Growing up in Scotland
On his father’s side, Sean, or as his birth certificate records Thomas Connery, had Irish roots. His dad was Joe, a jobbing labourer in Edinburgh who married Effie Maclean in 1928. Tommy was born two years later in Fountainbridge, Edinburgh’s industrial district, where the grime and smoke had gained it the nickname, Auld Reekie. There wasn’t much money and Tommy had a tough childhood. He got his first job when he was nine years old; helping on a milk round before school, with an evening shift as well at a butcher’s. He was a physically strong boy, fit and good at sport, but he was restless, and keen to leave Fountainbridge behind. So, he joined the navy when he was seventeen. Although he signed up for seven year’s active service, he was invalided out in 1949, suffering from duodenal ulcers.

Back in Edinburgh, Connery took up a British Legion scholarship and trained as a French polisher. He was a very good footballer and at one point might have decided on a professional career, but he was also devoting hours to body building. In 1952, he worked as a lifeguard at the Portobello Pool and he earned more money posing as an (almost) nude model at Edinburgh College of Art. His well-toned physique and dark good looks made him very popular: ‘The girls always wanted to sketch me up close, it was embarrassing.’ He also posed for photos in musclemen magazines.

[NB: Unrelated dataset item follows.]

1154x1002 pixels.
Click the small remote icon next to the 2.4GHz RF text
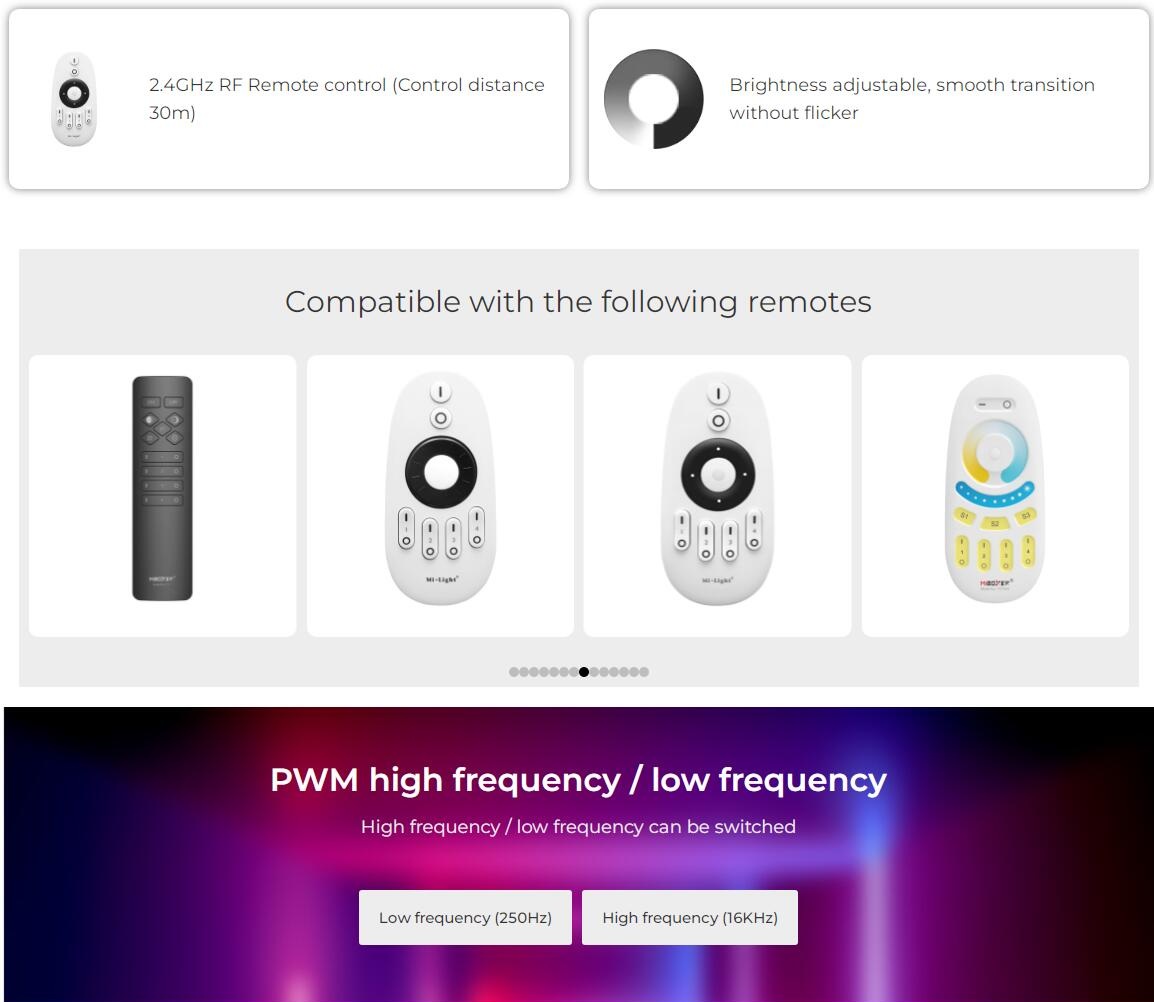tap(74, 99)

His coach (another body builder), suggested they go to London where his biographer Michael Callan, says Connery entered the 1953 ‘Mr Universe’ competition, coming third. Several contemporary photos of him reveal an impressive physique.



 

With money running low, Connery was about to return to Scotland when he auditioned and got a job in the chorus of a travelling show of South Pacific. It paid £12 a week, worth about £330 today. Connery knew and liked the theatrical world; he had worked briefly behind the scenes in an Edinburgh theatre with a walk-on role in a play, but his acting career truly began in London in 1953.

Living in London
Around this time, ‘Tammy’ as he was sometimes known, became ‘Sean’. Always a grafter, he worked hard but found himself out of work when the two-year run of South Pacific ended. A few stage parts were followed by his first TV role (1956) and a film 'No Road Back' (1957), where he played Spike, a minor gangster.

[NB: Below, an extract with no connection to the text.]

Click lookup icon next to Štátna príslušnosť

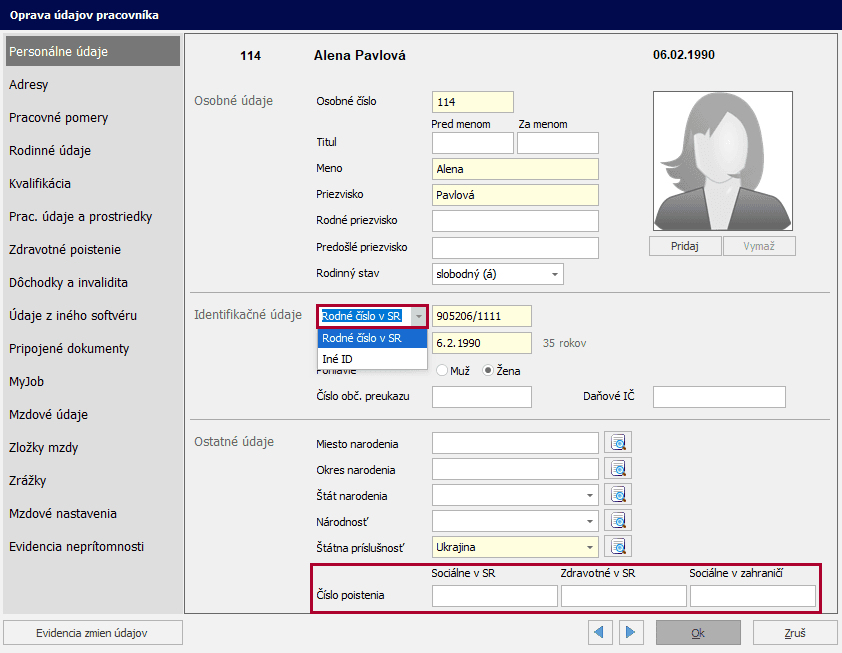pyautogui.click(x=619, y=547)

To make some extra money Connery worked as a babysitter at 46 Abbey Road, the home of Peter Noble, a journalist and film buff. Sean charged 10 shillings an evening and another 10 shillings for every dirty nappy he had to change; (as Peter recalled, sometimes there were at least two). Noble got to know Sean through his friends Llew and Merry Gardner, who had a first floor flat at 67 Brondesbury Villas in Kilburn, where Sean lodged for a year, paying 12sh 6d a week. 

Llew was a TV presenter who later worked on World In Action. Merry worked with Sean’s current girlfriend, photographer and actress Julie Hamilton.



Llew said; ‘My first impressions of Sean were of a very large, very hirsute Scottish young man who kept working out with dumbbells. He had a collection of pictures showing himself in body beautiful poses for which he must have shaved all over because there wasn’t a trace of hair to be seen. What struck me most about him was he was very canny, not easily impressed by those in a position to offer him money and fame.’

Llew remembered that Sean used to bargain with the Kilburn traders over clothes and food: ‘he could go out and buy the cheapest piece of meat and turn out a very good stew.’ When he bought a second-hand, three legged bed, the Gardners gave him thirteen volumes of the works of Stalin to use as the fourth. Llew said, ‘I imagine it was the first time that Stalin had ever been screwed that way.’

Connery was living with the Gardners when
Requiem for a Heavyweight went out on the BBC on 31 March 1957. It told the story of an ageing boxer at the end of his career. In Fountainbridge his parents watched their son on a new TV Set; ‘By Heavens, that was smashing,’ said Joe. Sean went home to Kilburn after his performance, celebrating with a typical meal of stew and a glass of beer.
The reviews were generally good, The Times praising his ‘shambling and inarticulate charm.’ Unfortunately, any recording of this broadcast has been lost.

Connery was signed by 20th Century Fox but waited in Kilburn for work to materialise. He landed the role of Mike in
Action of the Tiger (MGM, 1957), but the director Terence Young believed the film would flop and told a disappointed Sean: ‘Just keep at it and I’ll make it up to you.’ Four years later Young kept his word when he was sent the film script of Dr No.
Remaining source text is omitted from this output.